Aufgrund des sachlich-rechtlichen Begründungsmangels ist auf die Rechtsbeschwerde der Staatsanwaltschaft das angefochtene Urteil im Rechtsfolgenausspruch mitsamt der Kostenentscheidung aufzuheben und die Sache in diesem Umfang an das Amtsgericht Coburg zurückverwiesen. Wegen der engen Wechselwirkung zwischen Fahrverbot und Geldbuße betrifft die Aufhebung nicht nur die Fahrverbotsanordnung, sondern den gesamten Rechtsfolgenausspruch mit den ihm zugrunde liegenden Feststellungen (§ 79 Abs. 3 Satz 1 OWiG, § 353 StPO).

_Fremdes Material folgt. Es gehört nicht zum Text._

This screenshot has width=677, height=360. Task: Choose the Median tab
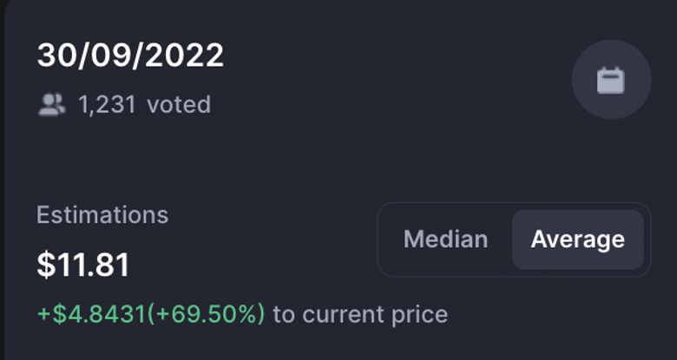[445, 239]
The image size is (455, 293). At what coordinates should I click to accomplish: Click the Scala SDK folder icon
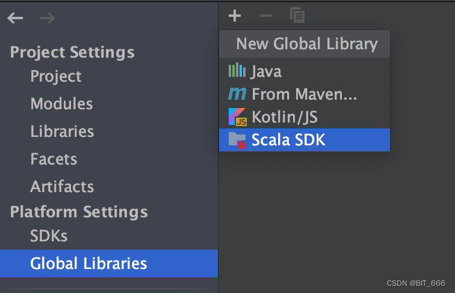(x=238, y=140)
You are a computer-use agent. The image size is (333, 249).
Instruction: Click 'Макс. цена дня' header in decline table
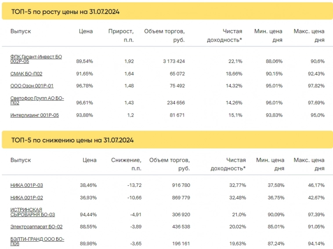coord(309,164)
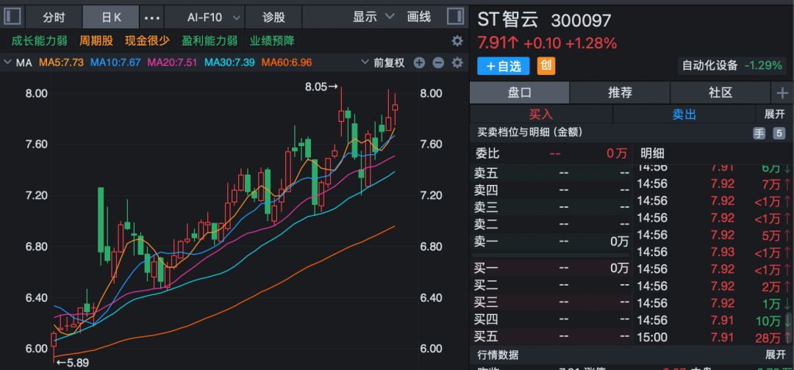The image size is (794, 370).
Task: Click the plus zoom-in chart icon
Action: coord(419,63)
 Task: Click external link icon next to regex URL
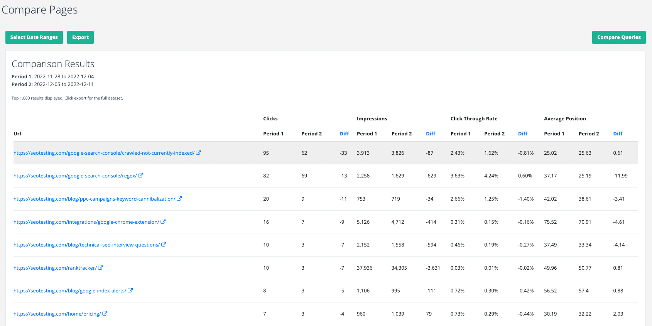point(141,176)
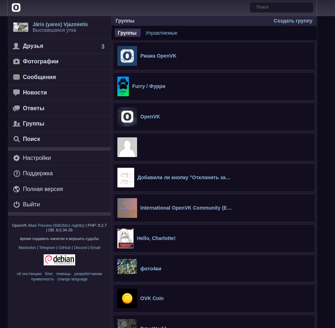The height and width of the screenshot is (328, 335).
Task: Open the GitHub footer link
Action: coord(64,248)
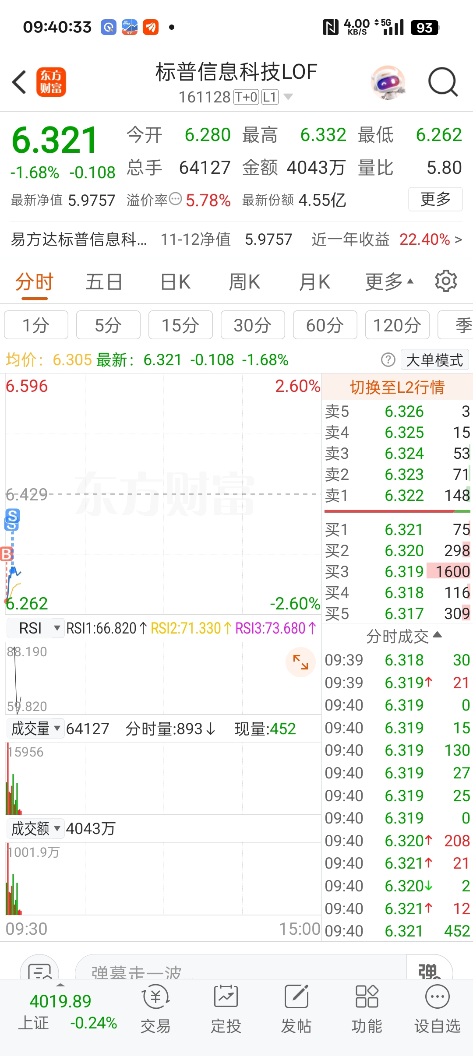
Task: Toggle 大单模式 large order mode
Action: [x=434, y=360]
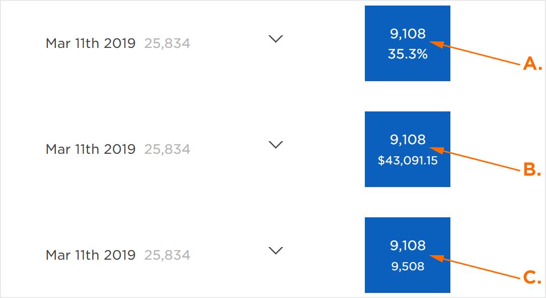Image resolution: width=546 pixels, height=298 pixels.
Task: Click the 9,108 figure above $43,091.15
Action: pyautogui.click(x=408, y=140)
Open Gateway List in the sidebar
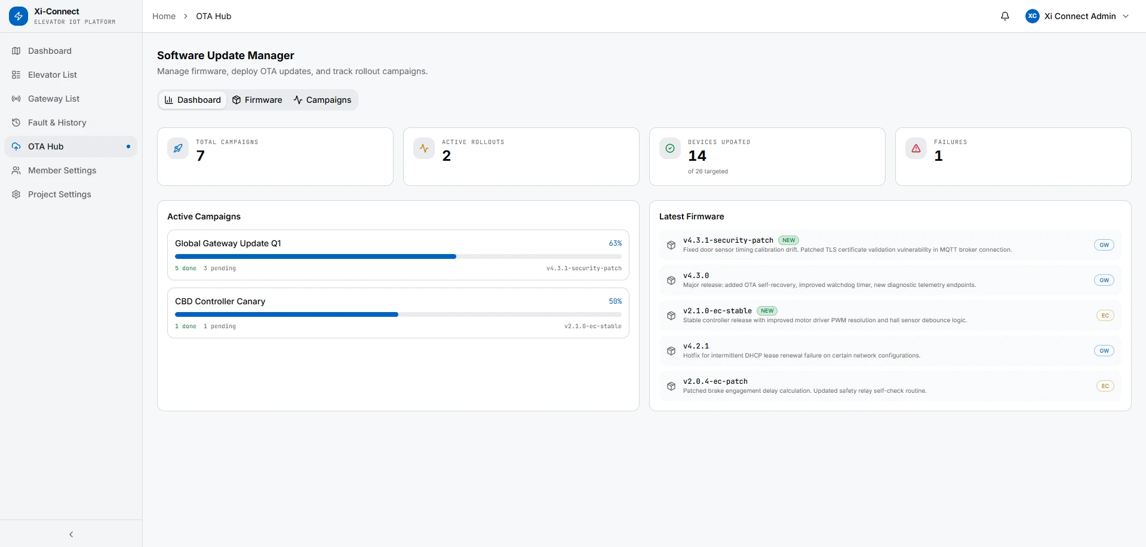The width and height of the screenshot is (1146, 547). pos(54,99)
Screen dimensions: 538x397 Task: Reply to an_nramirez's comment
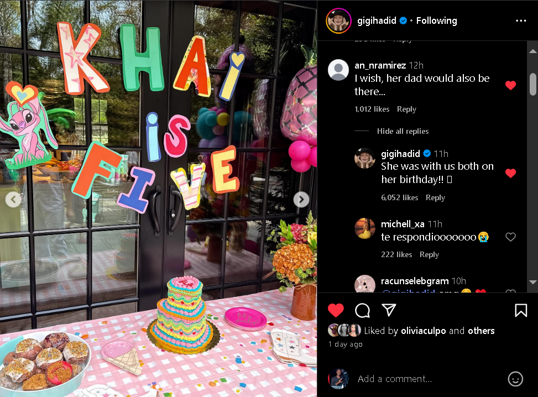406,109
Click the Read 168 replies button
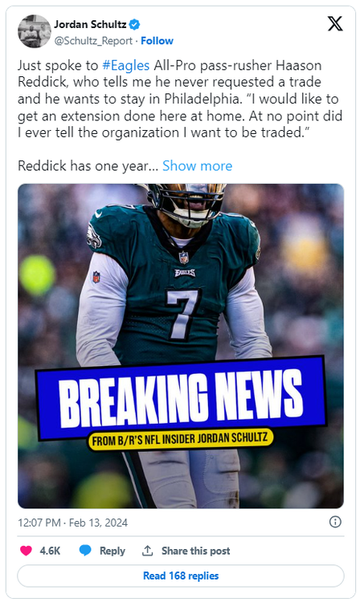 181,576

Das Amtsgericht wird in einer neuen Hauptverhandlung u.a. Feststellungen zu der Frage zu treffen haben, ob ein einmonatiges Regelfahrverbot unter besonderer Berücksichtigung einer nach Sachlage zu gewährenden vorläufigen Vollstreckungserleichterung nach § 25 Abs. 2a Satz 1 StVG (sog. ‚Vier-Monats-Regel‘) für den Betroffenen tatsächlich die von diesem beschriebenen Folgen für sein berufliches Fortkommen bis hin zum Verlust seiner beruflichen Existenz zeitigen würden, wozu weitere Feststellungen zu treffen sein werden.

IV.

Der Senat entscheidet durch Beschluss gemäß § 79 Abs. 5 Satz 1 OWiG.

V.

Gemäß § 80a Abs. 1 OWiG entscheidet der Einzelrichter.